Polyostotic Fibrous Dysplasia of Cranio-Maxillofacial Area.
- Author:
Jin Woo HAN
1
;
Hyuk Rok KWON
;
Jin Ho LEE
;
In Woo PARK
Author Information
1. Department of Oral and Maxillofacial Radiology, College of Dentistry, Kangnung National University, Korea. jamiro-95@hanmail.net
- Publication Type:Case Report
- Keywords:
fibrous dysplasia;
polyostotic;
cranio-maxillofacial area
- MeSH:
Adult;
Alveoloplasty;
Anesthesia, General;
Female;
Fibrous Dysplasia, Polyostotic*;
Humans;
Skull;
Tooth
- From:Korean Journal of Oral and Maxillofacial Radiology
2000;30(2):149-154
- CountryRepublic of Korea
- Language:Korean
-
Abstract:
Fibrous dysplasia is believed to be a hamartomatous developmental lesion of unknown origin. This disease is divided into monostotic and polyostotic fibrous dysplasia. Polyostotic type can be divided into craniofacial type, Lichtenstein-Jaffe type, and McCune-Albright syndrome. In this case, a 31-year-old female presented spontaneous loss of right mandibular teeth before 5 years and has shown continuous expansion of right mandibular alveolus. Through the radiographic view, the coarse pattern of the mixed radiopaque-lucent lesion was seen on the right mandibular body, and there was diffuse pattern of the mixed radiopaque-lucent lesion with ill-defined margin in the left mandibular body. In the right calvarium, the lesion had cotton-wool appearance.
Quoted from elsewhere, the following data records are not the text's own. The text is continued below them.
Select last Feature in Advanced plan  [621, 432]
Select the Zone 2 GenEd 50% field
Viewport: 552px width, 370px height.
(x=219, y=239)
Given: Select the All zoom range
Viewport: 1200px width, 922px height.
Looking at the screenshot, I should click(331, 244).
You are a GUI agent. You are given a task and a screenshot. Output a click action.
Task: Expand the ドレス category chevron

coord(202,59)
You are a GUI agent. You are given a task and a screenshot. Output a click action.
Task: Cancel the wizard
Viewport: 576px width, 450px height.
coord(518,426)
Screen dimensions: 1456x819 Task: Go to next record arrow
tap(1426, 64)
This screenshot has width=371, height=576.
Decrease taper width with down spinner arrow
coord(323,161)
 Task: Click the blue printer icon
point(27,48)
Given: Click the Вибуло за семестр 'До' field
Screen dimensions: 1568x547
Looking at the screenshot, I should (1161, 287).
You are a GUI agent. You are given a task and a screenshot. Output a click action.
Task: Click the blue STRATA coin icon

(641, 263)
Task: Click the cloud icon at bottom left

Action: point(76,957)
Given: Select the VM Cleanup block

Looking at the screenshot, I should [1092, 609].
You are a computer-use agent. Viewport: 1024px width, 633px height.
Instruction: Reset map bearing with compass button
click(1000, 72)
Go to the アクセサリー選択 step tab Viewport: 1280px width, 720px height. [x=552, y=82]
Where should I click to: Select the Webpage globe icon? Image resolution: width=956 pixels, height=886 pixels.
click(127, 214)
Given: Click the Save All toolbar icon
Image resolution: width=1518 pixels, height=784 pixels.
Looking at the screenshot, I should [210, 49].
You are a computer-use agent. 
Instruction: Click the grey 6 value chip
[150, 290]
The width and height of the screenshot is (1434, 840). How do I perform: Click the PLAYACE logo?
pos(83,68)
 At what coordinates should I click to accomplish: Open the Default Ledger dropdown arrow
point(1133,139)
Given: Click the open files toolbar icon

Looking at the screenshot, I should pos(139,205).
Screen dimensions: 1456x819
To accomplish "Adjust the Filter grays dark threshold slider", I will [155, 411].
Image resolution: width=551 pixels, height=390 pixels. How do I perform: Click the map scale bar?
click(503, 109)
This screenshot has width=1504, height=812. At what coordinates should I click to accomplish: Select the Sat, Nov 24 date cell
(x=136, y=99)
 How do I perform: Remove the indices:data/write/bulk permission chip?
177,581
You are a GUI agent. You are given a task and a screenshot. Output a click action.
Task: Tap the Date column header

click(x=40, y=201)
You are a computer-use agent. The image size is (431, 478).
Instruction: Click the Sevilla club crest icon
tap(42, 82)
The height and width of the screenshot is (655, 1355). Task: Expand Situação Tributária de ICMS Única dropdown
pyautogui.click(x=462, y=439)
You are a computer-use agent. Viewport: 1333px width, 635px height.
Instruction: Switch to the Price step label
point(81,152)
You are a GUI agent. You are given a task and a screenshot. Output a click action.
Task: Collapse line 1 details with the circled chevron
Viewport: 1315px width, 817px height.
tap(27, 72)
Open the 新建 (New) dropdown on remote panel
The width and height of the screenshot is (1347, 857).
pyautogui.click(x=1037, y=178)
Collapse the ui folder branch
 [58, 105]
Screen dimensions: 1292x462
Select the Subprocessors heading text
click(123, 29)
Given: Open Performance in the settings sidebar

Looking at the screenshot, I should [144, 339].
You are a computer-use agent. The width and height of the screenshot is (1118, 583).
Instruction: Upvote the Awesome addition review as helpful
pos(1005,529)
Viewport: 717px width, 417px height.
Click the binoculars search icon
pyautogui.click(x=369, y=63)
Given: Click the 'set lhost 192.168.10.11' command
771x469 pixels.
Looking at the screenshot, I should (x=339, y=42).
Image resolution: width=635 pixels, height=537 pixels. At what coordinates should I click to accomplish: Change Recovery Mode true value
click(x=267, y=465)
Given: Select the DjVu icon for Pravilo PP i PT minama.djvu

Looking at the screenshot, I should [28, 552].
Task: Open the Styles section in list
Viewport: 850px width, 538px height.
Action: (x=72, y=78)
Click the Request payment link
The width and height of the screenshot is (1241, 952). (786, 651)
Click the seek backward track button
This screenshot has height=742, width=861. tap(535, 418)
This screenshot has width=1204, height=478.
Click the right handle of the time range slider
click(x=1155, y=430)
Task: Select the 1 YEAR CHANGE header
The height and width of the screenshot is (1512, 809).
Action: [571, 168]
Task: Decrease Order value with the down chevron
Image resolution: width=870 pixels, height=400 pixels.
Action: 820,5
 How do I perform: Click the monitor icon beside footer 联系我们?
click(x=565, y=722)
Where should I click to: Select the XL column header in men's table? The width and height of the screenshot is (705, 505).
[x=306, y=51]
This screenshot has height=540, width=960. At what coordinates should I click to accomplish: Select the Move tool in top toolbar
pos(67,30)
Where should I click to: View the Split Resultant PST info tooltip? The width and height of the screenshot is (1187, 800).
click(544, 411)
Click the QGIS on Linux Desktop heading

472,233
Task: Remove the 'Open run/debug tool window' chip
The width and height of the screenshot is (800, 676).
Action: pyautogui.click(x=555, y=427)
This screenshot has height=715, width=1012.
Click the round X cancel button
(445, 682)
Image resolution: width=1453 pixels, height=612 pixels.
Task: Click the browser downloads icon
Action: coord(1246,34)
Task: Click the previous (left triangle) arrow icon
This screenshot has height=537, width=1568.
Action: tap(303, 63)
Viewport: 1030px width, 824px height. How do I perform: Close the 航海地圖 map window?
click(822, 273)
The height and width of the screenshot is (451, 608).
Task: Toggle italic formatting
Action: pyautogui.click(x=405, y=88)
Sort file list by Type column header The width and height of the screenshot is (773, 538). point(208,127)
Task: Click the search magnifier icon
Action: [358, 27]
Partial excision for contouring, multiple extraction, and alveoloplasty were accomplished under general anesthesia for supportive treatment. Finally we could conclude this case was polyostotic fibrous dysplasia of cranio-maxillofacial area based on the clinical, radiologic finding, and histopathologic examination.